§ TEXT PROVIDED:

╭──

Over the past several years she has collaborated with, premiered and recorded works by numerous composers, many from Northern California, including Pablo Ortiz (Le vrai tango argentin, for solo viola, 2001; The viola in the motorcycle boy’s life, for viola and marimba, 2009), Kurt Rohde (Double Trouble, a double viola chamber concerto, 2002; Double-Franken-Trouble-Stein, for two amplified violas and orchestra, 2011; Oracle Reach/Orakelreichweite, for solo viola 2018), Laurie San Martin (Diva!, for viola quartet 2003), Linda Bouchard (4LN, for viola, percussion and electronics, 2008; Bref, for alto flute and viola, 2015), Edmund Campion (Melt me with thy delicious numbers, for viola and live electronics, 2003), Cindy Cox (Turner, for viola and piano, 2008), Ursula Kwong-Brown (Reflections on Rothko, for viola, live electronics and video, 2116), Mark Winges (Diverted Vignettes for solo viola, 2012; Night Voiced for viola and piano, 2011; Night Voiced for viola and organ, 2011), and Hi-Kyung Kim (Untamed Brush I, for solo viola, 2019).
Rose holds an M.Mus. in viola performance from the Juilliard School, an artist diploma from the Northwest German Music Academy in Detmold, Germany and a B.A. with honors in English and American history and literature from Harvard University. Her viola teachers have included Heidi Castleman, Nobuko Imai, Marcus Thompson, and Karen Tuttle. She currently teaches at UC Davis and UC Berkeley, has taught at the University of the Pacific, the Humboldt Chamber Music Workshop and the Sequoia Chamber Music Workshop, and appears often as an adjudicator for competitions of the Northern California Viola Society and the California Youth Symphony.
Cellist Sarah Hong was born in Seoul Korea. She was selected as the most promising young cellist in the nation at the age of 16, her performance broadcast nationwide by KBS. She made her New York debut at Carnegie’s Weill Recital Hall as a winner of Artists International at the age of 21. As a soloist, she won numerous competitions and has been invited to perform as a guest artist at many festivals including Overseas Korean Festival where she was selected as the most outstanding overseas Korean musician, and at the Seoul International Festival where she premiered Prokofiev Symphonies Concertante as this performance was broadcast worldwide by Arirang TV. Sarah holds both BM and MM degrees from the Juilliard School and an Artist Certificate in Chamber music from the San Francisco Conservatory of Music. Her primary teachers were Zara Nelsova, Joel Krosnick, Bonnie Hampton, and Mark Sokol.

╰──

§ RECORDED DATA:

╭──

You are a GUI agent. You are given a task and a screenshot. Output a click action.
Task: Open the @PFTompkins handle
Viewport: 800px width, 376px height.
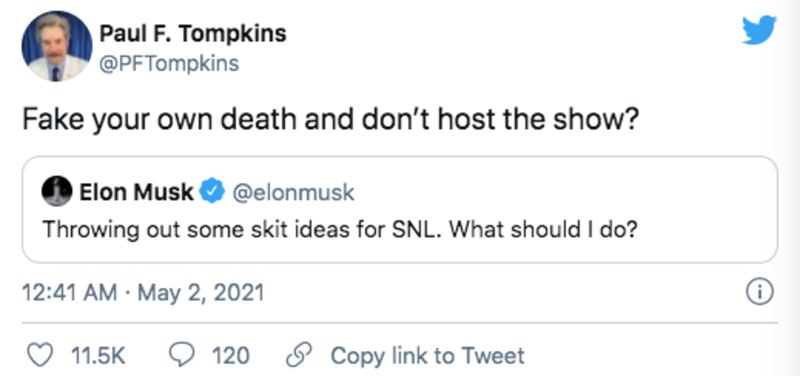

╰──

§ INSTRUCTIONS:
1/ Reproduce word for word the part of the musician biographies that begins at the words "Cellist Sarah Hong" and stops after the words "and Mark Sokol.".
2/ Summarize the musician biographies in three sentences.
The data above are separate material, unrelated to the musician biographies.

§ IN RESPONSE:
1/
Cellist Sarah Hong was born in Seoul Korea. She was selected as the most promising young cellist in the nation at the age of 16, her performance broadcast nationwide by KBS. She made her New York debut at Carnegie’s Weill Recital Hall as a winner of Artists International at the age of 21. As a soloist, she won numerous competitions and has been invited to perform as a guest artist at many festivals including Overseas Korean Festival where she was selected as the most outstanding overseas Korean musician, and at the Seoul International Festival where she premiered Prokofiev Symphonies Concertante as this performance was broadcast worldwide by Arirang TV. Sarah holds both BM and MM degrees from the Juilliard School and an Artist Certificate in Chamber music from the San Francisco Conservatory of Music. Her primary teachers were Zara Nelsova, Joel Krosnick, Bonnie Hampton, and Mark Sokol.

2/ The first part describes a performer who has collaborated with, premiered and recorded works by numerous composers, many from Northern California. Rose holds degrees from the Juilliard School, the Northwest German Music Academy in Detmold and Harvard University, and she currently teaches at UC Davis and UC Berkeley. Cellist Sarah Hong, born in Seoul, Korea, made her New York debut at Carnegie's Weill Recital Hall at age 21 and holds BM and MM degrees from Juilliard and an Artist Certificate in Chamber music from the San Francisco Conservatory of Music.